Passage:
Logic Extract
Trace a specific business logic flow across repos. Produce tech-agnostic specs.
Estimated Time: 20-60 minutes (depending on system count, mode, and complexity)
Prerequisites: At least one starting-point repo or file path
Output: 6 artifacts in _logic-extract/ (see operations/output-templates.md)
When to Use
- Trace a specific piece of business logic across multiple repos
- Understand an algorithm end-to-end (entry point to final output)
- Produce tech-agnostic specs for a particular flow (not an entire system)
- Migrate a specific feature and capture every edge case
- Unify logic scattered across services into one picture
- Generate BMAD-format epics scoped to a single capability
When NOT to use:
- Entire codebase analysis: use
/stackshift.reverse-engineer - All integration points between systems: use
/stackshift.integration-analysis - All business logic from one repo: use
/stackshift.portable-extract - Repo discovery only: use
/stackshift.discover
Three Modes
YOLO (Fully Automatic)

Task description: According to the Logic Extract page, how many artifacts does the process produce, and in which directory? The rows have no connection to the Logic Extract page.

Material provided:

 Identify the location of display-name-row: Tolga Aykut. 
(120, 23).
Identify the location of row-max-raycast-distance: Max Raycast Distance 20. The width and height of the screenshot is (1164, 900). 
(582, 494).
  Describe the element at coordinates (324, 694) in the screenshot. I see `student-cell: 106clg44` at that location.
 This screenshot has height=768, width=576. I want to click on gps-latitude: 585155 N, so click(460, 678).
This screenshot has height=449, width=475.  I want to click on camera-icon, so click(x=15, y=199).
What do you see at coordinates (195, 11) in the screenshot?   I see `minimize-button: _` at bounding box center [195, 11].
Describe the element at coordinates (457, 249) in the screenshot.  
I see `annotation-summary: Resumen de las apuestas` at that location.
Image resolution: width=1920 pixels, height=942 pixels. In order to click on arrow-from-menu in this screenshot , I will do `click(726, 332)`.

Result of the task: Six artifacts, in _logic-extract/.